What you have to do> Copy exactly the lines from the start of the material through the line with "Preservation Kit (522, 2275)". Pictures stay out of the copy.

Material provided>
□ □ □ □ □
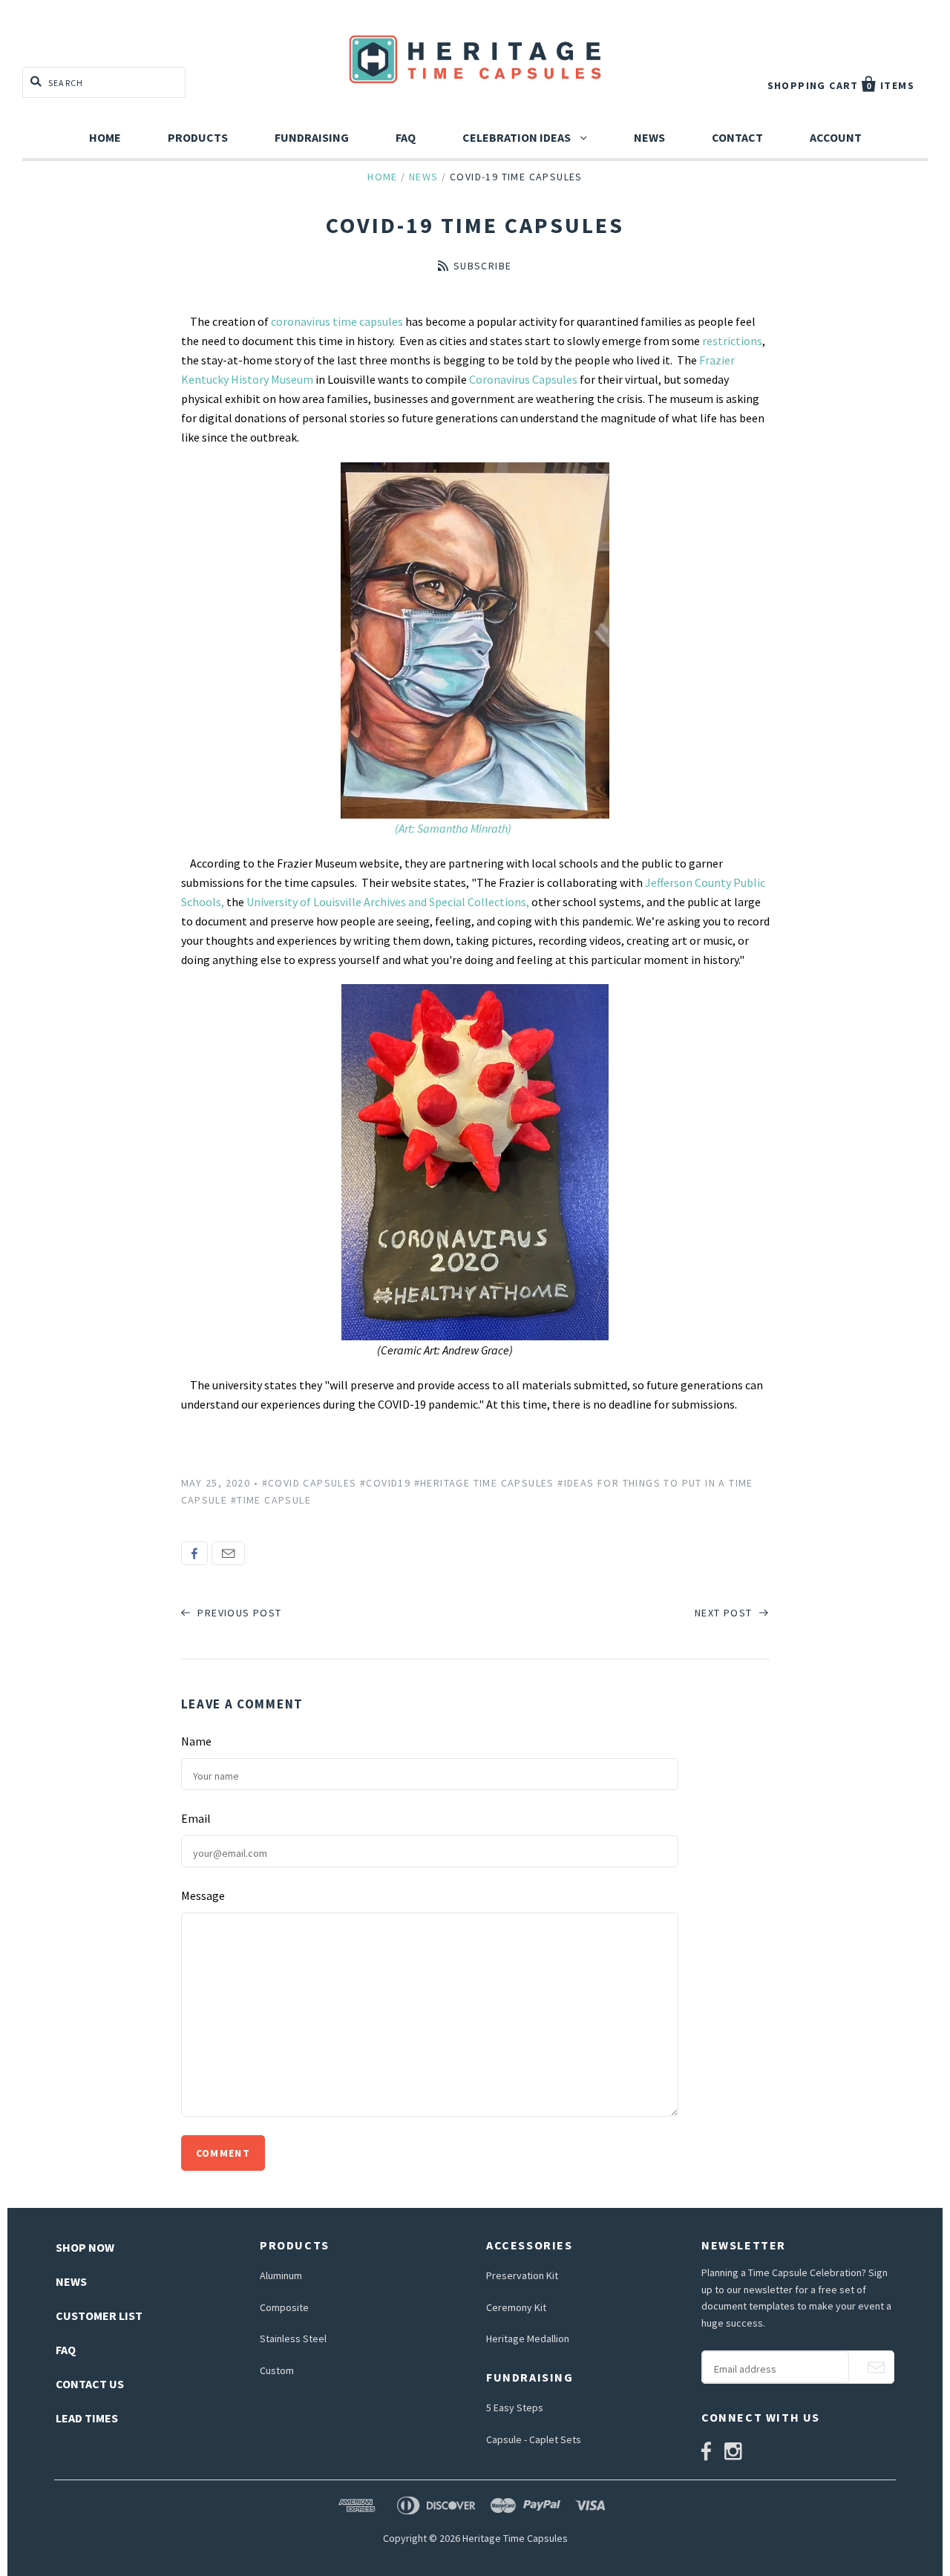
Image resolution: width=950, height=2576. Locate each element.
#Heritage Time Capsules (484, 1482)
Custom (277, 2370)
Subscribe (482, 265)
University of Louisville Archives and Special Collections (386, 901)
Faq (406, 137)
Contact (737, 137)
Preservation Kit (522, 2275)
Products (198, 137)
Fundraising (312, 137)
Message (203, 1895)
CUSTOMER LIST (99, 2315)
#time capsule (271, 1500)
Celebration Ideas (517, 137)
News (649, 137)
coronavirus (300, 321)
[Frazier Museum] (475, 1162)
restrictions (732, 340)
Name (196, 1741)
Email (228, 1553)
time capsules (368, 321)
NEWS (71, 2281)
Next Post (725, 1612)
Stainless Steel (293, 2338)
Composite (284, 2307)
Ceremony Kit (516, 2307)
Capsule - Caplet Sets (533, 2439)
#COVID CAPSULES (309, 1482)
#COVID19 (385, 1482)
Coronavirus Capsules (523, 379)
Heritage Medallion (527, 2338)
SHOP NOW (85, 2247)
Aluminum (281, 2275)
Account (836, 137)
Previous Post (238, 1612)
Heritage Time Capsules (515, 2538)
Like (194, 1553)
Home (105, 137)
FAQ (66, 2349)
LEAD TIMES (87, 2418)
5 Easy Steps (514, 2407)
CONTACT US (90, 2383)
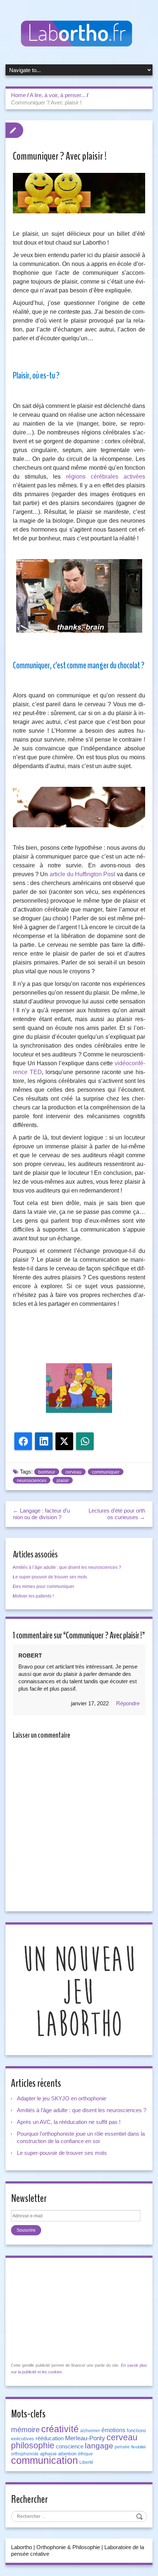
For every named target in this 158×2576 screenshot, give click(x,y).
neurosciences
□ □ □ □ □
Your solution>
Image resolution: width=950, height=2576. Locate each element.
#Heritage Time Capsules (484, 1482)
Custom (277, 2370)
Subscribe (482, 265)
University of Louisville Archives and Special Collections (386, 901)
Faq (406, 137)
Contact (737, 137)
Preservation Kit (522, 2275)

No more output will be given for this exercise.